The decline of Windows overall had a ripple effect, causing individual editions, such as Windows 10, to have similarly large losses. When measured as a portion of all Windows, however, the editions’ declines, if present at all, were much less significant.

And because operating system share is zero-sum – when one OS goes down, another has to go up – April saw major advances by two non-Microsoft operating systems. Apple’s macOS climbed by eight-tenths of a percentage point, reaching 9.8%, its highest mark since March 2019. And Linux – all distributions – shot up by a remarkable 1.5 points to end April at 2.9%, its highest mark since October 2017 (and just before the Net Applications data revamp).

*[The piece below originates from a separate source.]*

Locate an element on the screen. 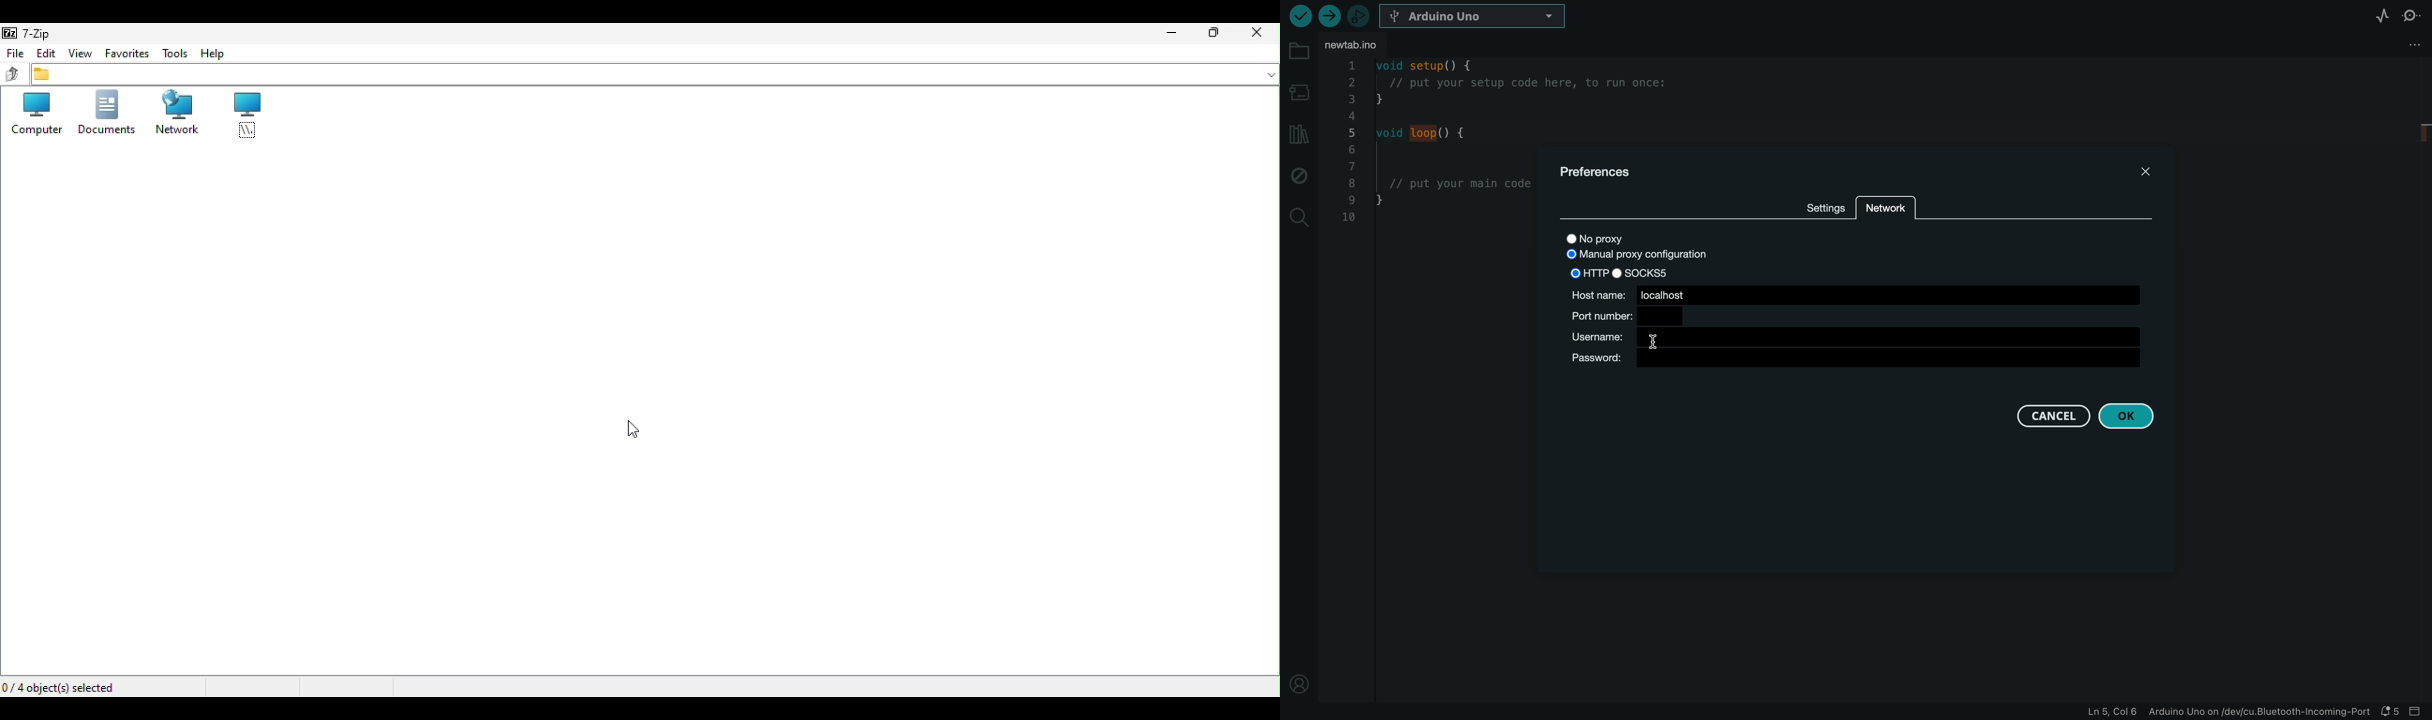 This screenshot has height=728, width=2436. serial plotter is located at coordinates (2382, 16).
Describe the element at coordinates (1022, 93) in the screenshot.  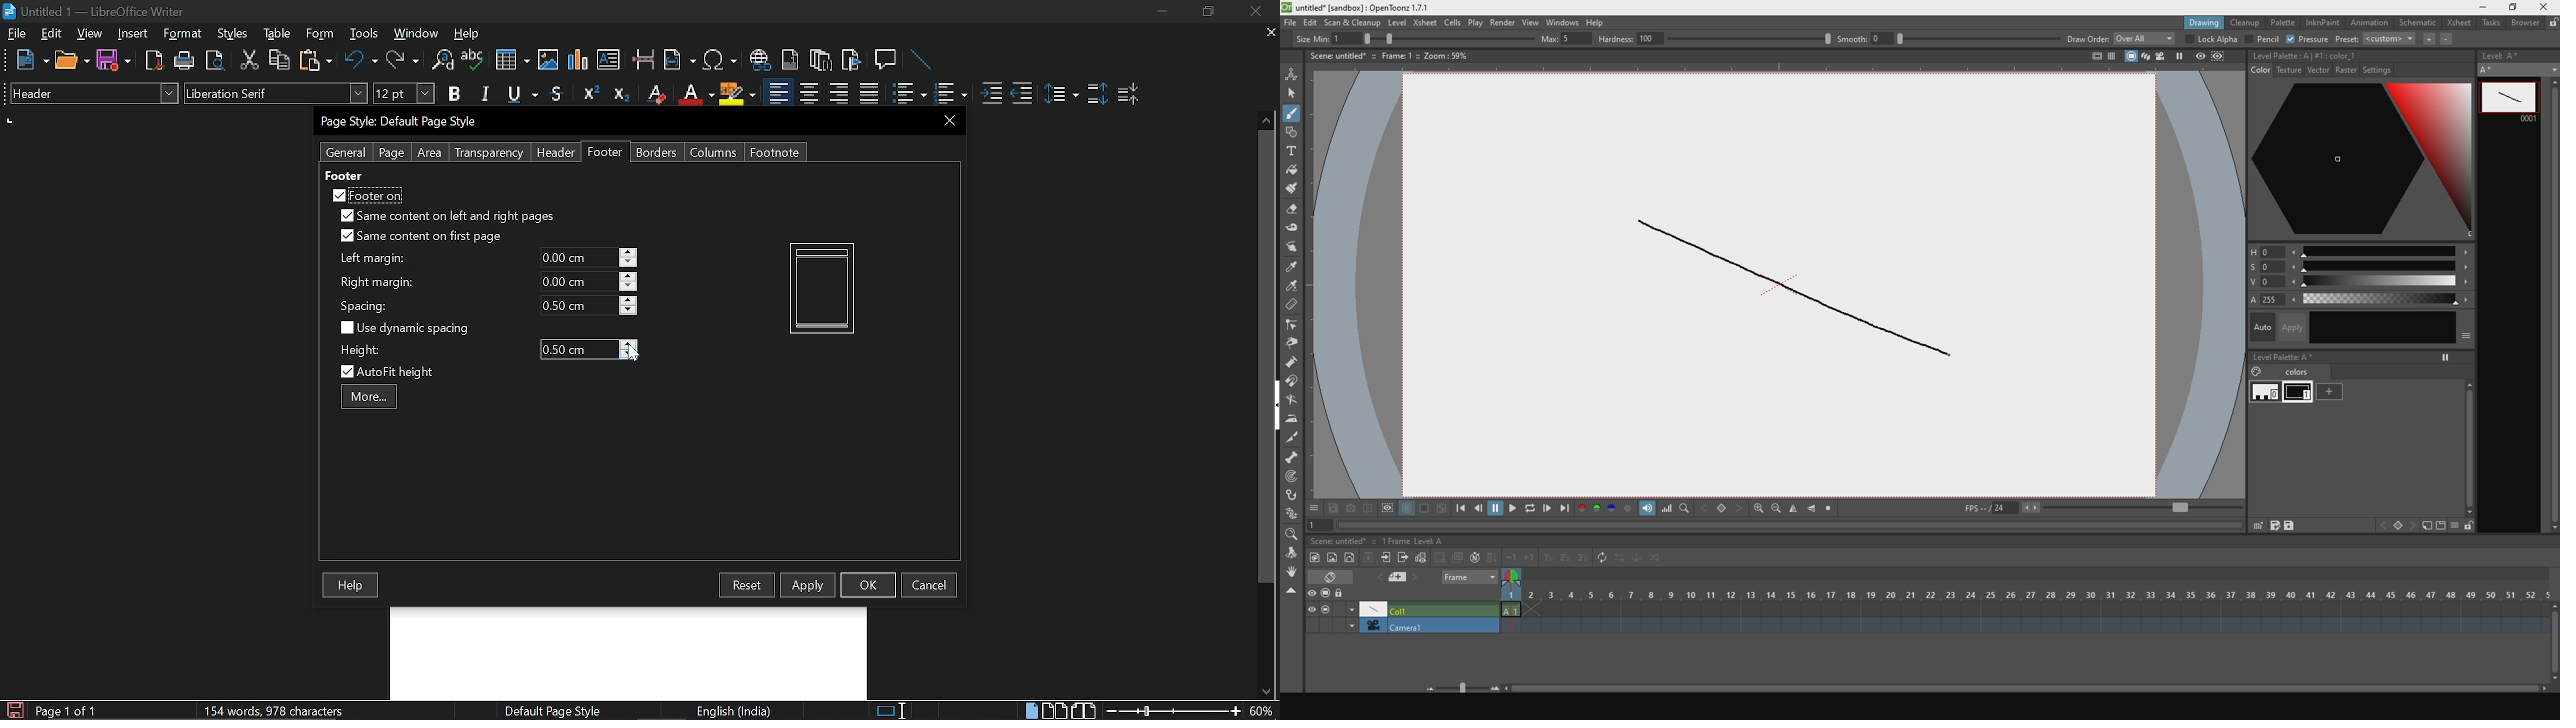
I see `Decrease indent` at that location.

Although the macOS increase was understandable, perhaps triggered by people using personal Macs while working from home rather than on a corporate-owned Windows machine, the big uptick in Linux was puzzling. Did every IT professional boot up an at-home Linux box to remotely manage his or her employer’s endpoints, servers and network? Or was the number a Net Applications counting error or an artifact of its weighting system?

One suspect that immediately jumped out from the data was Ubuntu, which Net Applications pegged at a whopping 1.9% during April (or 66% of the Linux total), a gigantic increase from the three-tenths of a percentage point the month prior (and the three-tenths of a point in February, too). That there were suddenly millions more machines running the Canonical distribution in April than in March seemed unlikely, to say the least. Net Applications may have miscounted.

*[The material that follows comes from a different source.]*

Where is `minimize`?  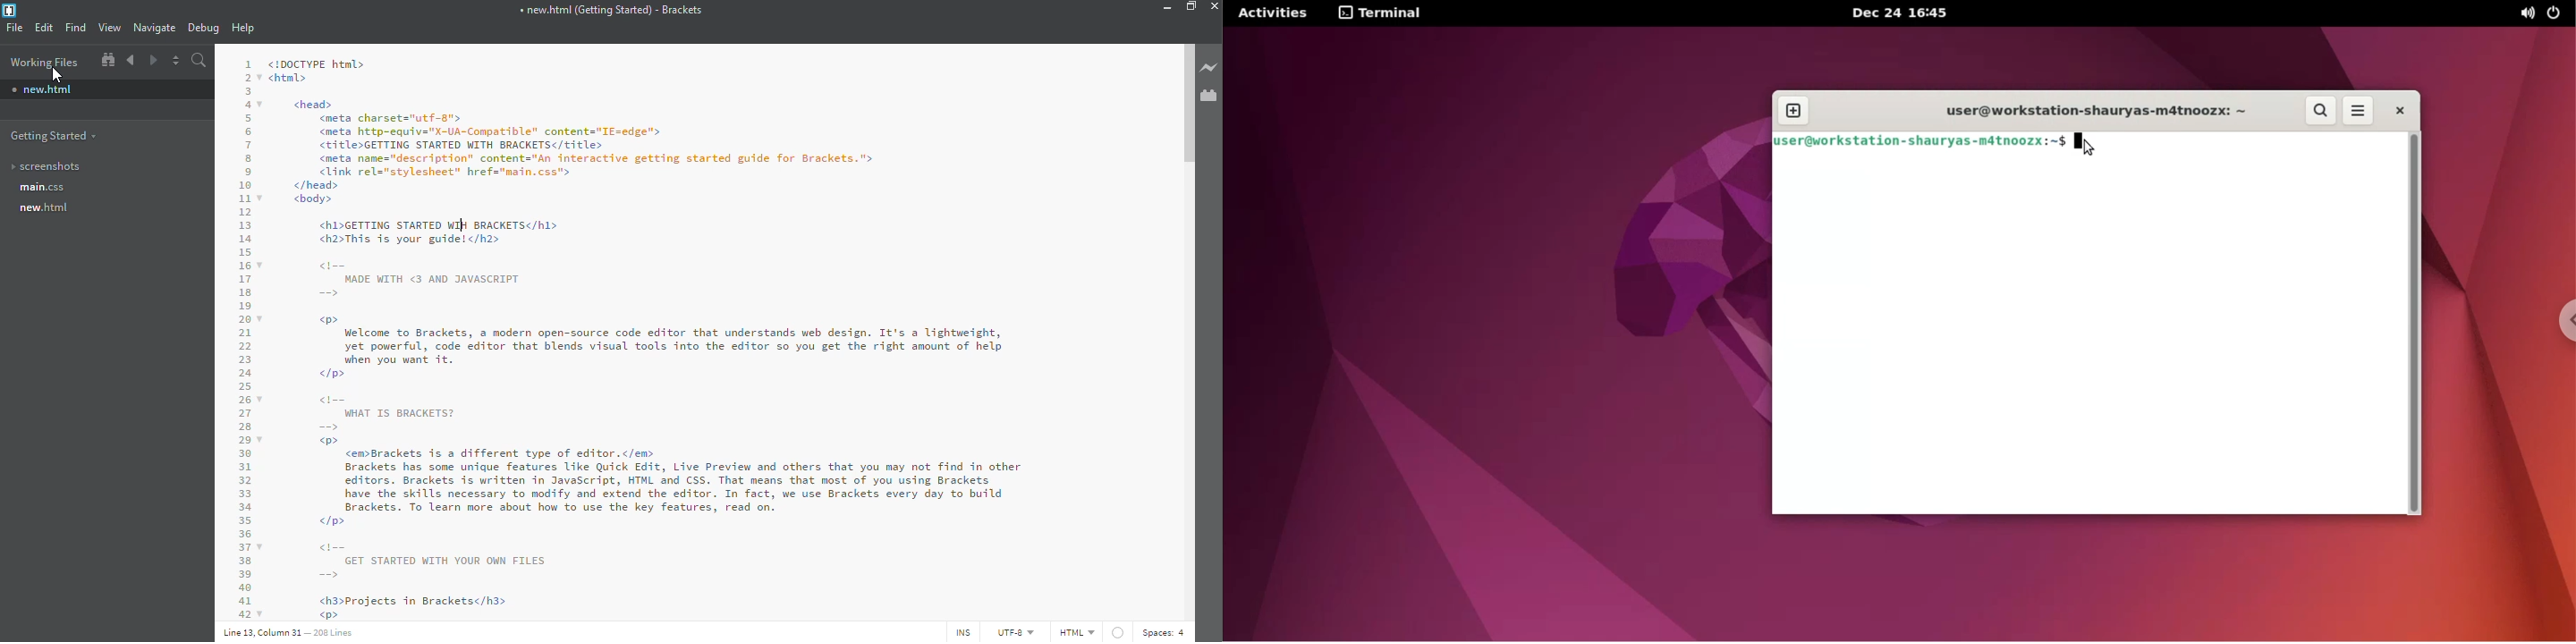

Windows 10’s share went up, not down

Even though Windows’ overall share slid, the impact on individual editions was minor.

Windows 10 recorded a drop of 1.3 percentage points, falling to 56.1% of all personal computer operating systems. But for Computerworld‘s money, the more accurate number has always been the share of Windows only. For Windows 10, that actually climbed in April, ending up two-tenths of a percentage point at 64.5%.

(Remember, Windows 10’s percentage of only Windows PCs is larger than the percentage of all personal computers because Windows does not power every system. While Windows overall fell and Windows 10 did, too, the latter didn’t slip as much as the former and so – counterintuitively – Windows 10’s portion of Windows went up, not down. (The pot got smaller but Windows 10’s part of that pot didn’t shrink as much, if that makes sense.)

At the same time, Windows 7, whose decline seemed to stall in March, apparently resumed its descent as, presumably, users left that older OS for 10. At first glance, Net Applications’ numbers reported as much, with Windows 7 down six-tenths of a point to 25.6% of all personal computers. But when expressed as a fraction of just Windows, Windows 7 didn’t budge, remaining at 29.4% for April.

Windows 8/8.1, the only other editions with enough share to matter, dropped to 3.8% of all operating systems and to 4.4% of only Windows, losing four-tenths of a point of the latter.

In all, Windows’ various versions had some movement in April, but not much. Computerworld posits that stay-at-home, work-at-home guidelines again put pause to any further migrations from Windows 7 to Windows 10, or at least those of any material size.

Net Applications calculates operating system share by detecting the agent strings of the browsers used to reach the websites of Net Applications’ clients. The firm tallies visitor sessions to measure operating system activity.